Cloudflare’s releases their DNS resolver 1.1.1.1 while AWS gives us a new Secrets Manager.
Cloudflare DNS Resolver
On the first of April1, Cloudflare announced their new DNS resolver. This DNS resolver is meant to replace the DNS resolver provided by your internet service provider2. To simplify, a DNS resolver translates a URL into an IP address. When you request something from a domain, say https://ig.nore.me, this gets turned into an IP address that your browser can then connect to.
As such, it is an essential part of your internet experience, and speed matters a lot. While your machine will do some local caching, to prevent it from requiring to call the same domain all the time, this cache is usually set to expire on a regular basis. This is especially the case in cloud environments, where your load balancer might randomly switch to a different IP address.

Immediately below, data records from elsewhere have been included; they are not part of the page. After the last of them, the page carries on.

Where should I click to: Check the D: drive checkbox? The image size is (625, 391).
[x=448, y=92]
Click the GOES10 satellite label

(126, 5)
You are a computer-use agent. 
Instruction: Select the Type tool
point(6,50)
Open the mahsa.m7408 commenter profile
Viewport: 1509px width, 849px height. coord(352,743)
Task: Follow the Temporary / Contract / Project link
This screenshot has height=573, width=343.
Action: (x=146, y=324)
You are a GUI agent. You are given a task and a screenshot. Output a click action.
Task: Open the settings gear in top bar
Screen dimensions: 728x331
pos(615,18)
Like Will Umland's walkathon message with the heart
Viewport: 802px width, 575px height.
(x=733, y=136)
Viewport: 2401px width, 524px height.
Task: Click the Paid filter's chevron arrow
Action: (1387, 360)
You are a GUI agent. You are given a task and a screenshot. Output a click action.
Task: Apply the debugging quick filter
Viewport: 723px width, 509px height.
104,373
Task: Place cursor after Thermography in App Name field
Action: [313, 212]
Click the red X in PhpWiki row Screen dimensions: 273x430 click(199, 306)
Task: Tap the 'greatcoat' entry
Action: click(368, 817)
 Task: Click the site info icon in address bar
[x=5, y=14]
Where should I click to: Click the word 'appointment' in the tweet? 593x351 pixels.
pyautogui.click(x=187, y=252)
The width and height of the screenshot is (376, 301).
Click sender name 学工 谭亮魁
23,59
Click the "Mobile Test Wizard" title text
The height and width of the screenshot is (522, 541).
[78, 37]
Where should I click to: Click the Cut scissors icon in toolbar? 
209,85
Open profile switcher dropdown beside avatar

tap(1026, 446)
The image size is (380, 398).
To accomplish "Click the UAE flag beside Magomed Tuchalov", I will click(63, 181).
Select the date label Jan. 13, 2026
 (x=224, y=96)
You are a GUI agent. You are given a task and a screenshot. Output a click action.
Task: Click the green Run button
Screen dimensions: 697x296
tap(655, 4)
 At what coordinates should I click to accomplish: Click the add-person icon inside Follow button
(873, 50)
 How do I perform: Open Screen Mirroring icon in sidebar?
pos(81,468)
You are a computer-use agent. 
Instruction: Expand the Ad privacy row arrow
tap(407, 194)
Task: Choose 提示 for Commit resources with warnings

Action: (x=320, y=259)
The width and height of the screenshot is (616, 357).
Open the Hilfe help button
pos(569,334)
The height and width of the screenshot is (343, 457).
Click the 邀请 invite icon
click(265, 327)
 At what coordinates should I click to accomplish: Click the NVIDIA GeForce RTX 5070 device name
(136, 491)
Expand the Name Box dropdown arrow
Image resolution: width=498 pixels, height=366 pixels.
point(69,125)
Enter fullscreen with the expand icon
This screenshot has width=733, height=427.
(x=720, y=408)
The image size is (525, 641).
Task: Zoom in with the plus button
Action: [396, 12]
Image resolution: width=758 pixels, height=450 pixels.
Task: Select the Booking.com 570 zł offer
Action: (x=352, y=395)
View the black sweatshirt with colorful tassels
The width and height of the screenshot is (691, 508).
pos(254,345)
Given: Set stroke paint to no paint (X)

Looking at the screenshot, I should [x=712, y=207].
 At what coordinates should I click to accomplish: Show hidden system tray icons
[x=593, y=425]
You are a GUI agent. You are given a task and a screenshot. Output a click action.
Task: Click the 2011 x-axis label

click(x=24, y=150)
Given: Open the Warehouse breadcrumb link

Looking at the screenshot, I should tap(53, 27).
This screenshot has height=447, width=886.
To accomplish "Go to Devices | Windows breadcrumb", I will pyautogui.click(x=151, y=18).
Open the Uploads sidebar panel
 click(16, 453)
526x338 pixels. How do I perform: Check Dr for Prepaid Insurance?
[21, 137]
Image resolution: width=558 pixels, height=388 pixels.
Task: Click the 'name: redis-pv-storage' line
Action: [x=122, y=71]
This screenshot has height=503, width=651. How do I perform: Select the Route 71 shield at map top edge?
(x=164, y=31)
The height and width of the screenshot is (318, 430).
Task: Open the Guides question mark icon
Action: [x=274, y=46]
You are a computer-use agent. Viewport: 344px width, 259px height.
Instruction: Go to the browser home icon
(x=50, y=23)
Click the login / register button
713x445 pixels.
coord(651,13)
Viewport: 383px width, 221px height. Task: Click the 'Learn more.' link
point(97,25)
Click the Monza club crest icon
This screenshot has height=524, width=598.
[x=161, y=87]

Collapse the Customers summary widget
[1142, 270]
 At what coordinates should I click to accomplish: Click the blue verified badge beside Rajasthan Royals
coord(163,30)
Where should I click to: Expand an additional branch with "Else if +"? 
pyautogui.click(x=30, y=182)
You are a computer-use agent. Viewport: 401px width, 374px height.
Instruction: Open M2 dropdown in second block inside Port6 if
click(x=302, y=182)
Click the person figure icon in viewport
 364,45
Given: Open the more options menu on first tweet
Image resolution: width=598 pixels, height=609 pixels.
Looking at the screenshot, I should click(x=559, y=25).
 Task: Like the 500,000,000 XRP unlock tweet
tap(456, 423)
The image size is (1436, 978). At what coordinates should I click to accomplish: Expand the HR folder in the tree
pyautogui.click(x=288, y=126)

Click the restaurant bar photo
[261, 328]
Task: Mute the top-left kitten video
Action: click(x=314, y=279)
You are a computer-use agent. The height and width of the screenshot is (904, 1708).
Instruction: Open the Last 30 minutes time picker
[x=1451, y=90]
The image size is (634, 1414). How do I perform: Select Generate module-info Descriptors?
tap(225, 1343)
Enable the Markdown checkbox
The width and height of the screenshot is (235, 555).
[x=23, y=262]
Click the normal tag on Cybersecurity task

If you’re familiar with Cloudflare, it won’t come as a surprise that the main advantage here is speed. Because of their many endpoints, Cloudflare has a local presence in many locations and can, therefore, return results faster than most other resolvers. The best-known alternative is probably Google’s 8.8.8.8, which for me resolves in 8ms while Cloudflare takes less than 4ms.
There is also a privacy benefit to using this DNS resolver. DNS resolvers can track your every request, and especially in the case of public wifi that is unlikely something you want. 1.1.1.1, however, doesn’t write the requests to disk and is committed to wiping all logs within 24 hours.
AWS Secrets Manager
At the San Fransisco Summit, AWS announced several new things. Several of these are interesting, but I’ll focus on the new Secrets Manager. The Secrets Manager is a new service that allows you to store secrets3.
This is not the first service that AWS has offered to deal with the issue of storing secrets. I’ve mentioned the Parameter Store before, so it’s a good idea to have a look at the differences here. First, the Parameter Store is intended as a place to store not only secrets but other parameters as well. It is also complete managed by you. When storing a secret, you tell it which KMS key to use, and if you wish to update the values you have to write it into the Parameter Store and ensure any services are updated for it.
The idea behind the Secrets Manager is to automate this. You define a key once, and then you can enable automatic rotation. In addition, you can connect it to your RDS instances so that it will update those with the new credentials. This allows you to for example update your database password on an hourly basis and works by way of a Lambda function that Secrets Manager creates for you.
Naturally, this means you have to update your application to handle this rotation as well. Where with the Parameter Store it was possible to pull the secrets in when your instance is started, you now should call the Secrets Manager API as part of your call, or at the very least frequently refresh your credentials locally.
In addition to regular passwords, another powerful feature is the ability to store OAuth credentials. Or rather, instead of merely storing it, you can hook it up to a Lambda function that allows you to refresh the credentials automatically.